Le Högsta förvaltningsdomstolen a interrogé la Cour en vue de savoir si le droit, découlant notamment de l’arrêt Marks & Spencer, pour une société mère établie dans un État membre de déduire, en vertu de l’article 49 TFUE, les pertes définitives d’une filiale établie dans un autre État membre présuppose que la filiale soit détenue directement par la société mère, ou si ce droit à déduction s’applique également aux sous-filiales.

La Cour a d’abord rappelé qu’une condition qui conduit à exclure un dégrèvement de groupe transfrontalier dans certaines hypothèses est susceptible d’être justifiée par les raisons impérieuses d’intérêt général précisées dans l’arrêt Marks & Spencer, mais que cette condition doit être propre à garantir la réalisation des objectifs poursuivis et ne doit pas aller au-delà de ce qui est nécessaire pour les atteindre. À cet égard, la Cour a distingué deux cas de figure.

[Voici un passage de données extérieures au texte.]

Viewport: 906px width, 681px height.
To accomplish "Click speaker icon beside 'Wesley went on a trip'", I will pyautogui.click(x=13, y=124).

Le premier concerne l’hypothèse dans laquelle la ou les filiales interposées entre la société mère demandant le bénéfice d’un dégrèvement de groupe et la sous-filiale subissant des pertes susceptibles d’être regardées comme étant définitives ne sont pas établies dans le même État membre. Dans ce cas, il ne peut être exclu qu’un groupe puisse choisir l’État membre d’utilisation de pertes définitives, en optant soit pour celui de la société mère faîtière, soit pour celui de toute filiale potentiellement interposée. Une telle possibilité d’option serait de nature à permettre des stratégies d’optimisation des taux d’imposition du groupe, susceptibles de remettre en cause la répartition équilibrée du pouvoir d’imposition entre les États membres et de leur faire courir un risque d’imputation multiple des pertes.

Le second cas de figure concerne l’hypothèse dans laquelle la ou les filiales interposées entre la société mère demandant le bénéfice d’un dégrèvement de groupe et la sous-filiale subissant des pertes susceptibles d’être regardées comme étant définitives sont établies dans le même État membre. Dans de telles circonstances, les risques d’optimisation du taux d’imposition du groupe par le choix de l’État membre d’imputation des pertes et de prise en compte multiple de celles-ci par plusieurs États membres sont du même ordre que ceux constatés par la Cour aux points 45 à 52 de l’arrêt Marks & Spencer. Il serait alors disproportionné pour un État membre de poser une condition de détention directe telle que celle en cause au principal lorsque les conditions énoncées au point 55 de l’arrêt Marks & Spencer sont remplies.


( 1 ) Arrêt de la Cour du 21 février 2013, A (C‑123/11, EU:C:2013:84).

( 2 ) Arrêt du 13 décembre 2005, Marks & Spencer (C‑446/03, EU:C:2005:763).